El hecho es que el conductor resultó un energúmeno por varias razones. En primer lugar, corría a la velocidad de la luz. En segundo lugar, hacía caso omiso de las instrucciones que yo le daba -Ítalo es de provincias y no se halla a sus anchas en la capital- y por salir del paso lo antes posible, se internó en la Costanera Norte, compitiendo con quienes se desplazaban por la autopista como si fuera piloto de Fórmula Uno. En tercer lugar, y eso fue lo peor de lo peor, se quejaba sin parar, se lamentaba por cualquier cosa, decía que trabajar a esa hora -claro, eran más o menos las tres de la mañana- era el colmo de los colmos y suma y sigue. Con todo, había un elemento más grave: estaba aterrorizado y se le notaba demasiado. En un momento, estuve por preguntarle por qué diablos hacía lo que hacía, si bien bastaba con ver su rostro para desistir siquiera de intentar un diálogo con él.
Como claramente estábamos frente a un individuo un tanto psicopático, ni Ítalo ni yo abrimos la boca a lo largo del trayecto. Así, en vez de dejarme en la puerta de mi edificio, como era su obligación, estacionó en la esquina de General Jofré con Vicuña Mackenna y tuve que bajarme a la carrera, con el Credo en la boca -es una manera de decir- para que Ítalo saliera ileso del percance.

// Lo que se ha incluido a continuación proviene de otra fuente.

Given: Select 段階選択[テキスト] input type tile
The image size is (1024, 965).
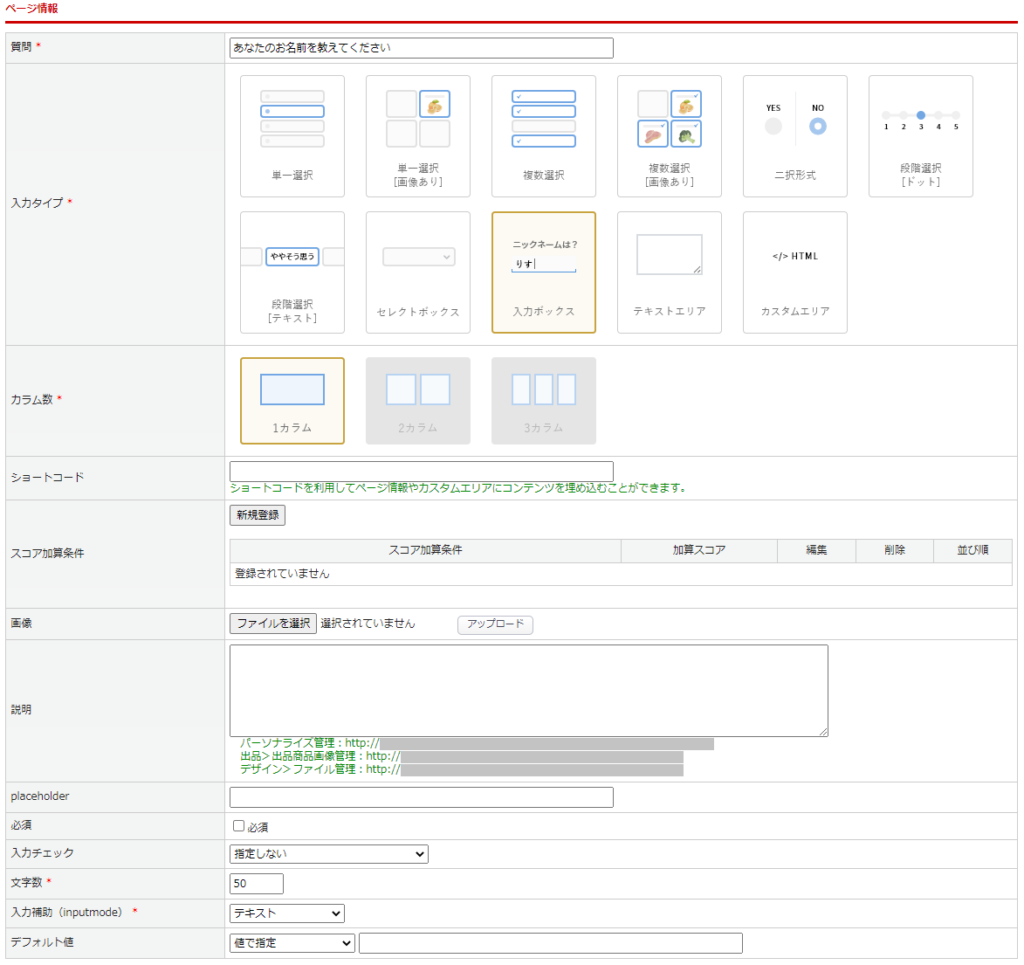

Y aquí se produjo mi segundo encuentro con el Comando Jungla. Vicuña Mackenna y sus alrededores céntricos estaban, literalmente, tomados por festejantes, ya que no protestatarios. Bailaban, tocaban guitarras, cantaban, encendían fogatas y se notaba que lo estaban pasando divinamente bien. Un destacamento del Comando Jungla se apostaba a la vuelta de mi domicilio. ¿Qué hacían? Me es imposible precisarlo, por más que tengo la poderosa impresión de que se divertían. Fumaban, hablaban entre ellos, echaban miradas amedrentadoras, pienso que más por obligación que por otra cosa y podría jurar ante la Biblia que algunos y algunas hasta conversaban con los chicos y chicas que celebraban el Año Nuevo. Ni qué decir tiene, esta vez no se me pasó por la cabeza la idea de postular al Comando Jungla y corrí como conejo hasta entrar a mi departamento.